• **Brief**:
Copy out every one of the following lines word for word, leaving nothing out and changing nothing.

[Lines pointing to text and elements]
────

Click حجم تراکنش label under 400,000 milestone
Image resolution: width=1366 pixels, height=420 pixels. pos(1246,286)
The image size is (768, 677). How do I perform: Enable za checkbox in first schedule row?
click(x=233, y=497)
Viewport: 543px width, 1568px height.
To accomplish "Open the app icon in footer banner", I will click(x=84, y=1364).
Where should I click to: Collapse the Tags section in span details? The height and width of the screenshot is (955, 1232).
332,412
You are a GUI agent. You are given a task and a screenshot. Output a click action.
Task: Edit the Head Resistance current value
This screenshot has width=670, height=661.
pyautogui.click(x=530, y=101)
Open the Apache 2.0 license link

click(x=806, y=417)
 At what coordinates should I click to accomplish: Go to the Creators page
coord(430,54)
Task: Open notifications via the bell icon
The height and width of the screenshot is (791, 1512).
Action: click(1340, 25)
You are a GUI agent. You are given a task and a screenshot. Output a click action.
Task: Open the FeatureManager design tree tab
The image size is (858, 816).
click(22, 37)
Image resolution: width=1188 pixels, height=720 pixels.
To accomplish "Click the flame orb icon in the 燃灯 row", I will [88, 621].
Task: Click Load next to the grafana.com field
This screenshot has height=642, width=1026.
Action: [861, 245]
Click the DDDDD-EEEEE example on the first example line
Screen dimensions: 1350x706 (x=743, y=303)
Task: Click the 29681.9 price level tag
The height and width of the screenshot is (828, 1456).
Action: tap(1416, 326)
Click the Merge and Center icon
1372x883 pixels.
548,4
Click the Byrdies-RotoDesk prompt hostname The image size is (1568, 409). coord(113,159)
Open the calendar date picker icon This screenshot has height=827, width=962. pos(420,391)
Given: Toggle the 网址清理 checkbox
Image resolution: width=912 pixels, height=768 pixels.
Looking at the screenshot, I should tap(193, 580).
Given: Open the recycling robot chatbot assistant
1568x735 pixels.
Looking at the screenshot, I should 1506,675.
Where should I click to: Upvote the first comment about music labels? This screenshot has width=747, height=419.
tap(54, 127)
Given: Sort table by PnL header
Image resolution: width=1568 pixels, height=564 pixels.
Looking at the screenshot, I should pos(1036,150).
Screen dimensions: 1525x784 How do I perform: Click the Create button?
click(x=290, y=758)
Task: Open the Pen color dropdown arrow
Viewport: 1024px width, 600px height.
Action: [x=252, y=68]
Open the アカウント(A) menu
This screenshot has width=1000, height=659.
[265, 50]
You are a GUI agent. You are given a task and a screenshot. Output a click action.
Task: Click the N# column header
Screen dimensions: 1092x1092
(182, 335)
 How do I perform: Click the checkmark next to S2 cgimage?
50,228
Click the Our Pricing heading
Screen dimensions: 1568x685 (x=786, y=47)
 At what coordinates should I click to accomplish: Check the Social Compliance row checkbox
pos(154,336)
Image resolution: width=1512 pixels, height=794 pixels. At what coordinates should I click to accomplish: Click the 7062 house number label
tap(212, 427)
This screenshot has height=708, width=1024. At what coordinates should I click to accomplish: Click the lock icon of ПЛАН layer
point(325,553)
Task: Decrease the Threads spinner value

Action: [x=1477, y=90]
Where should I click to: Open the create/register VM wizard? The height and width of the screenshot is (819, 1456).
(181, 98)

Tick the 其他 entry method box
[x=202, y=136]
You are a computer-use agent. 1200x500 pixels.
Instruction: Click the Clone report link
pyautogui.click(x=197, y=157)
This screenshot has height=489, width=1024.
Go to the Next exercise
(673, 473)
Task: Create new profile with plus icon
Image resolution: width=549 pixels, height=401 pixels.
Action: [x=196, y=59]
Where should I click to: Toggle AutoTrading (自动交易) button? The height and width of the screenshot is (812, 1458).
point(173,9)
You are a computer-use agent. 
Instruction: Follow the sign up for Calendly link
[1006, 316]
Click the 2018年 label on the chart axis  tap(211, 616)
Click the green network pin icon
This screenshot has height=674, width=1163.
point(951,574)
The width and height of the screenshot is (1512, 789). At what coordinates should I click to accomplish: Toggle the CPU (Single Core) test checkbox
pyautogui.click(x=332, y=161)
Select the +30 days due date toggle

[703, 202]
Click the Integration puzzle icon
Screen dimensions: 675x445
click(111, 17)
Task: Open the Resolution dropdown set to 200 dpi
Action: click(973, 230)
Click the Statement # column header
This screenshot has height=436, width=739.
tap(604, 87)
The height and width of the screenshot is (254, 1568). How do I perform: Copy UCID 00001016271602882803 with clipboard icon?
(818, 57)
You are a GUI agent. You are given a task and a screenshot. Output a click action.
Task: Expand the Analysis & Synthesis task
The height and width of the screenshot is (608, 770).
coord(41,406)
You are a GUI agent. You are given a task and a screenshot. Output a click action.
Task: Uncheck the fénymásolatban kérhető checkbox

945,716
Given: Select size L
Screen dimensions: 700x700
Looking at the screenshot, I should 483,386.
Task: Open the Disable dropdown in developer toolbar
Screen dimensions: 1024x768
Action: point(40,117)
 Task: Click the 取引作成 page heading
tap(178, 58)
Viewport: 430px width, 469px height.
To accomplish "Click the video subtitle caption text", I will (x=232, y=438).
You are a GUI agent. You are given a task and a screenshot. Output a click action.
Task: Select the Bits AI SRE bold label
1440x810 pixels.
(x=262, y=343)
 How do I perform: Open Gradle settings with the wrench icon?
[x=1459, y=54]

────

• **Full answer**:
Click حجم تراکنش label under 400,000 milestone
Image resolution: width=1366 pixels, height=420 pixels. pos(1246,286)
The image size is (768, 677). How do I perform: Enable za checkbox in first schedule row?
click(x=233, y=497)
Viewport: 543px width, 1568px height.
To accomplish "Open the app icon in footer banner", I will click(x=84, y=1364).
Where should I click to: Collapse the Tags section in span details? The height and width of the screenshot is (955, 1232).
332,412
You are a GUI agent. You are given a task and a screenshot. Output a click action.
Task: Edit the Head Resistance current value
This screenshot has width=670, height=661.
pyautogui.click(x=530, y=101)
Open the Apache 2.0 license link

click(x=806, y=417)
 At what coordinates should I click to accomplish: Go to the Creators page
coord(430,54)
Task: Open notifications via the bell icon
The height and width of the screenshot is (791, 1512).
Action: click(1340, 25)
You are a GUI agent. You are given a task and a screenshot. Output a click action.
Task: Open the FeatureManager design tree tab
The image size is (858, 816).
click(22, 37)
Image resolution: width=1188 pixels, height=720 pixels.
To accomplish "Click the flame orb icon in the 燃灯 row", I will [88, 621].
Task: Click Load next to the grafana.com field
This screenshot has height=642, width=1026.
Action: [861, 245]
Click the DDDDD-EEEEE example on the first example line
Screen dimensions: 1350x706 (x=743, y=303)
Task: Click the 29681.9 price level tag
The height and width of the screenshot is (828, 1456).
Action: tap(1416, 326)
Click the Merge and Center icon
1372x883 pixels.
548,4
Click the Byrdies-RotoDesk prompt hostname The image size is (1568, 409). coord(113,159)
Open the calendar date picker icon This screenshot has height=827, width=962. pos(420,391)
Given: Toggle the 网址清理 checkbox
Image resolution: width=912 pixels, height=768 pixels.
Looking at the screenshot, I should tap(193, 580).
Given: Open the recycling robot chatbot assistant
1568x735 pixels.
Looking at the screenshot, I should 1506,675.
Where should I click to: Upvote the first comment about music labels? This screenshot has width=747, height=419.
tap(54, 127)
Given: Sort table by PnL header
Image resolution: width=1568 pixels, height=564 pixels.
Looking at the screenshot, I should pos(1036,150).
Screen dimensions: 1525x784 How do I perform: Click the Create button?
click(x=290, y=758)
Task: Open the Pen color dropdown arrow
Viewport: 1024px width, 600px height.
Action: [x=252, y=68]
Open the アカウント(A) menu
This screenshot has width=1000, height=659.
[265, 50]
You are a GUI agent. You are given a task and a screenshot. Output a click action.
Task: Click the N# column header
Screen dimensions: 1092x1092
(182, 335)
 How do I perform: Click the checkmark next to S2 cgimage?
50,228
Click the Our Pricing heading
Screen dimensions: 1568x685 (x=786, y=47)
 At what coordinates should I click to accomplish: Check the Social Compliance row checkbox
pos(154,336)
Image resolution: width=1512 pixels, height=794 pixels. At what coordinates should I click to accomplish: Click the 7062 house number label
tap(212, 427)
This screenshot has height=708, width=1024. At what coordinates should I click to accomplish: Click the lock icon of ПЛАН layer
point(325,553)
Task: Decrease the Threads spinner value

Action: [x=1477, y=90]
Where should I click to: Open the create/register VM wizard? The height and width of the screenshot is (819, 1456).
(181, 98)

Tick the 其他 entry method box
[x=202, y=136]
You are a computer-use agent. 1200x500 pixels.
Instruction: Click the Clone report link
pyautogui.click(x=197, y=157)
This screenshot has height=489, width=1024.
Go to the Next exercise
(673, 473)
Task: Create new profile with plus icon
Image resolution: width=549 pixels, height=401 pixels.
Action: [x=196, y=59]
Where should I click to: Toggle AutoTrading (自动交易) button? The height and width of the screenshot is (812, 1458).
point(173,9)
You are a computer-use agent. 
Instruction: Follow the sign up for Calendly link
[1006, 316]
Click the 2018年 label on the chart axis  tap(211, 616)
Click the green network pin icon
This screenshot has height=674, width=1163.
point(951,574)
The width and height of the screenshot is (1512, 789). At what coordinates should I click to accomplish: Toggle the CPU (Single Core) test checkbox
pyautogui.click(x=332, y=161)
Select the +30 days due date toggle

[703, 202]
Click the Integration puzzle icon
Screen dimensions: 675x445
click(111, 17)
Task: Open the Resolution dropdown set to 200 dpi
Action: click(973, 230)
Click the Statement # column header
This screenshot has height=436, width=739.
tap(604, 87)
The height and width of the screenshot is (254, 1568). How do I perform: Copy UCID 00001016271602882803 with clipboard icon?
(818, 57)
You are a GUI agent. You are given a task and a screenshot. Output a click action.
Task: Expand the Analysis & Synthesis task
The height and width of the screenshot is (608, 770).
coord(41,406)
You are a GUI agent. You are given a task and a screenshot. Output a click action.
Task: Uncheck the fénymásolatban kérhető checkbox

945,716
Given: Select size L
Screen dimensions: 700x700
Looking at the screenshot, I should 483,386.
Task: Open the Disable dropdown in developer toolbar
Screen dimensions: 1024x768
Action: point(40,117)
 Task: Click the 取引作成 page heading
tap(178, 58)
Viewport: 430px width, 469px height.
To accomplish "Click the video subtitle caption text", I will (x=232, y=438).
You are a GUI agent. You are given a task and a screenshot. Output a click action.
Task: Select the Bits AI SRE bold label
1440x810 pixels.
(x=262, y=343)
 How do I perform: Open Gradle settings with the wrench icon?
[x=1459, y=54]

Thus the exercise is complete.